Curve was written by Michael Rogers, Dept. of Math and Computer
Science, Amherst College, Amherst, MA 01002. He may be reached
via electronic mail at mkr@cs.amherst.edu. Please let him know
what you think and any problems which occur.
b. The category that best describes the software type. (See
*categories* below.)
Mathematics.
c. What the application does.
Curve was written with the idea of letting the user explore plane
geometry in a dynamical setting. To do this, one operates an
apparatus with the mouse. If you drag a particular point, another
point on the apparatus traces out a curve. There are two kinds
of apparati referred to as synthetic apparati and analytic apparati.
In synthetic apparati, the positions of points are defined by
their relationship to other points. Moving some of the points
will cause the positions of the other points to change. In analytic
apparati, the positions of points are defined by formulae. One
uses the mouse to trace out the curve defined by the formulae.
Inspiration for this project was drawn from Robert Yates' book
"Curves and Their Properties" and Brieskorn and Knoerrer's book
"Plane Algebraic Curves." At one point it seems that people used
to make apparati to construct curves out of physical material.
We hope that this application may inspire you to do the same or
that it may provide a reasonable substitute.
d. What the application is used for at your institution (e.g. in a
particular course, to illustrate a certain concept, research).
Curve is used in courses to give students a "feel" for geometry.
This could be used in calculus and geometry. For example, the
Evolute apparatus gives a student an excellent intuitive feel for
curvature; the MysticHexagon apparatus lets student explore the
relationship of six points lying on a conic section; even the
Function apparatus is useful at the beginning calculus level and
gives a student understanding of the dynamical properties of a
function.
e. Which NeXT release your software was developed under (2.x or
NeXTSTEP Pre-Release 3).
Curve was developed on a NeXTstation running NEXTSTEP 2.1.

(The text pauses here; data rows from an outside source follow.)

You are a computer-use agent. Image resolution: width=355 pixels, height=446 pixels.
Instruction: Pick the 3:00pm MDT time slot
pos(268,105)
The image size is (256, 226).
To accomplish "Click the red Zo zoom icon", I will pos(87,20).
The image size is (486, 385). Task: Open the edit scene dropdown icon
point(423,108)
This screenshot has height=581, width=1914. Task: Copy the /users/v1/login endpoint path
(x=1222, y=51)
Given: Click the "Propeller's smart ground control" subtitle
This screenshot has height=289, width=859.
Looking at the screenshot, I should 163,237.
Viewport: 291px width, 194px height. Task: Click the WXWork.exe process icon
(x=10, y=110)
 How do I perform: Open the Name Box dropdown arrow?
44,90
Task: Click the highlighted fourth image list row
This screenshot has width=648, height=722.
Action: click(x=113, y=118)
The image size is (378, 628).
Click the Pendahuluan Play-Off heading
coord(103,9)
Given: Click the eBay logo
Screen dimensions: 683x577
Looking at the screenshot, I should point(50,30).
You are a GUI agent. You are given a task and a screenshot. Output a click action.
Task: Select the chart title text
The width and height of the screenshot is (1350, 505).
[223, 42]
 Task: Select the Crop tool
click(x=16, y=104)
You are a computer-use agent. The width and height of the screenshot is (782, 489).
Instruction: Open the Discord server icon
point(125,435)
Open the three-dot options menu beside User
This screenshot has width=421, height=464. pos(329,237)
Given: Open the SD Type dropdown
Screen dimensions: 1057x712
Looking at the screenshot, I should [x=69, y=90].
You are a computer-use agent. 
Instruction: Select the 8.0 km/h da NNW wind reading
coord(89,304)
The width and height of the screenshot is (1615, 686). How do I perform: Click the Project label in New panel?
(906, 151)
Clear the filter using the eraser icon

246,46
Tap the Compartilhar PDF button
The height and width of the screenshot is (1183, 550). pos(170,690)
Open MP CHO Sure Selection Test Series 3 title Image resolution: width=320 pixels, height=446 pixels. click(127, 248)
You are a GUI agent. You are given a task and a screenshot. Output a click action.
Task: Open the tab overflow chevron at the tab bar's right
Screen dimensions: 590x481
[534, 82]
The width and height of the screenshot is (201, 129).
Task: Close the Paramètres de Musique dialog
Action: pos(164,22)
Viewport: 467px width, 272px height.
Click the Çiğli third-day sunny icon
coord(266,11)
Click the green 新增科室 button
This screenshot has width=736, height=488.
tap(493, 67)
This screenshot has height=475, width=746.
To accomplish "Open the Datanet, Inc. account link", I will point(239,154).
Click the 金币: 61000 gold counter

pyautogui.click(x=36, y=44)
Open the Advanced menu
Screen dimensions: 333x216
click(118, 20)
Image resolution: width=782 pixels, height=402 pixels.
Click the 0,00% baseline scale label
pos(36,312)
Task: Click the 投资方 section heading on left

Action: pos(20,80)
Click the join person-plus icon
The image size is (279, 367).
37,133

f. Detailed installation instructions (if any).
None.
g. Any other comments you would like to add.
More apparati are planned. Also there exists a version of this
program which can dynamically load apparati (using objc_loadModules()).
There will at some time be a reasonable description of the Apparatus
class and how to program an apparatus. Other bell and whistles
will also be added and minor improvements to the user interface.
This version of Curve is distributed free of charge.
All rights are reserved. There is no warranty.